In Situ synthesis of Three-Dimensional Self-Assembled SnO2 - Reduced Graphene Oxide Architecture for Lithium Ion Batteries
Of the available techniques for integrating nanostructured building blocks into macroscopic materials, the fabrication of self-assembled, 3-D graphene structures has been recognized as one of the most effective, as it is capable of harnessing nanoscale properties to provide novel functionalities of hierarchically structured macroscopic devices. Furthermore, superstructures assembled in this way exhibit unique collective physiochemical properties different from those of the individual components and bulk material, which help enrich the variety of graphene-based materials and broaden their capacity for practical application.3A number of different interactions such as dipole interactions, electrostatic attraction or repulsion, hydrophilic/hydrophobic interactions, and hydrogen bonding have also been utilized in the self-assembly process itself.
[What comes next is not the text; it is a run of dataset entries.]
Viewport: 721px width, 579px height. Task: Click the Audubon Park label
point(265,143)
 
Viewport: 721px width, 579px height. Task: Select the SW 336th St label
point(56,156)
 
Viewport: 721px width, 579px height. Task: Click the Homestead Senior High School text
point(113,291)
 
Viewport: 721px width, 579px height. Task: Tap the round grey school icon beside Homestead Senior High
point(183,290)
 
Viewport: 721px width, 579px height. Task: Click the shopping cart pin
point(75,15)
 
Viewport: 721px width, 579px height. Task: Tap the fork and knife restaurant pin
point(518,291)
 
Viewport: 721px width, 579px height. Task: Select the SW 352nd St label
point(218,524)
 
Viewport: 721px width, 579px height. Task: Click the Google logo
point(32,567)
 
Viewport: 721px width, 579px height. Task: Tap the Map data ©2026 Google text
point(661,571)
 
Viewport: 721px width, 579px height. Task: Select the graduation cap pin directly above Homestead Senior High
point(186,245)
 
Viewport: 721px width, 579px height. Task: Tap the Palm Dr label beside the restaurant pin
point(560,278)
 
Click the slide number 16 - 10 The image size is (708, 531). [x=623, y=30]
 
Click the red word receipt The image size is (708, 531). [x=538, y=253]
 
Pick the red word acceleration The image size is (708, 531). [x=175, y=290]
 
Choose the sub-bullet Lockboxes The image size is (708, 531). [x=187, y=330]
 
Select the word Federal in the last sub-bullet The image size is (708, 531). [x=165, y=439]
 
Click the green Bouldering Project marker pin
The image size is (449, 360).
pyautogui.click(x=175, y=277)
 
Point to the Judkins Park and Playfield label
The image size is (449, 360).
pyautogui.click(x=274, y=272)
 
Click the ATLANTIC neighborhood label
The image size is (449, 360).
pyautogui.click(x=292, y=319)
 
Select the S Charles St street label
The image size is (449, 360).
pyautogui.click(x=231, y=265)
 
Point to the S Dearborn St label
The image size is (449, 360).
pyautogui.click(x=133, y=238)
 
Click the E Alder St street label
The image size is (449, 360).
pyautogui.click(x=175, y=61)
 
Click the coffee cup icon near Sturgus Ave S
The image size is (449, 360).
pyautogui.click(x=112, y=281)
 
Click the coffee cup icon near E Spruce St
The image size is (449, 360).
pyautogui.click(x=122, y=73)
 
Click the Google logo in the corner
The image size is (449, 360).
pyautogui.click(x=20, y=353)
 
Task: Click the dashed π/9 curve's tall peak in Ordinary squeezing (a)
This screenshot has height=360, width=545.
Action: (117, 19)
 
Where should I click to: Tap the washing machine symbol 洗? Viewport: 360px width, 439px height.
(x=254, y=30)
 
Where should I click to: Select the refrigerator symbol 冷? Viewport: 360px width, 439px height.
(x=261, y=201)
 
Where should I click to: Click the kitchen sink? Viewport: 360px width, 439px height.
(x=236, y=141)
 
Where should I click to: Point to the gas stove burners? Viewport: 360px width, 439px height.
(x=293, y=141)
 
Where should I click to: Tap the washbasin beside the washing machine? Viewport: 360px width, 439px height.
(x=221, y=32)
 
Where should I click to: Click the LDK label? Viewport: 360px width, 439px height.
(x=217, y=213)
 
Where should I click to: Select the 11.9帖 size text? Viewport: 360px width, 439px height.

Studies pertaining to composites of graphene and nanoparticles have flourished in recent years, as such materials combine the advantages of both graphene and nanoparticles and therefore have potential for application in catalysis, sensors, and energy fields.4 More recently, the capture of pre-prepared metal oxide nanoparticles or metal salts in 3-D graphene networks has been reported as possible with the assistance of a suitable reducing agent (NaHSO3, Na2S, vitamin C, HI, and hydroquinone).5
In most previous studies, nanometer-sized 3-D structured metal oxide (MO)–graphene has been synthesized by physically mixing the MO with graphene oxide (GO), dispersing it in an aqueous solution, and then adding a reducing agent. In this process, MO particles are randomly captured and aggregated between the graphene sheets, which significantly inhibits their nanoscale effects.6 Consequently, most such materials are instead prepared from 2-D graphene nanosheets onto which nanoparticles have been deposited or adsorbed, and there are still very few reports on different routes for directly preparing 3-D graphene–nanoparticle composites.7
With this in mind, we herein report on a self-assembled, 3-D RGO architecture that is prepared with electrochemically active SnO2 interfacially anchored between highly conductive RGO structures. This was achieved with a simple one-pot synthesis in which a SnCl2 was used not only as a reducing agent to transform GO into highly conductive 3-D RGO but also as a precursor to form a 3-D SnO2 structure under carefully controlled reduction conditions. The 3D SnO2-RGO composite synthesized in this manner is electrochemically assessed for use as a binder-free anode in high-rate Li-ion batteries.
More details on the synthetic procedure, electrochemical and structural properties will be presented at the meeting.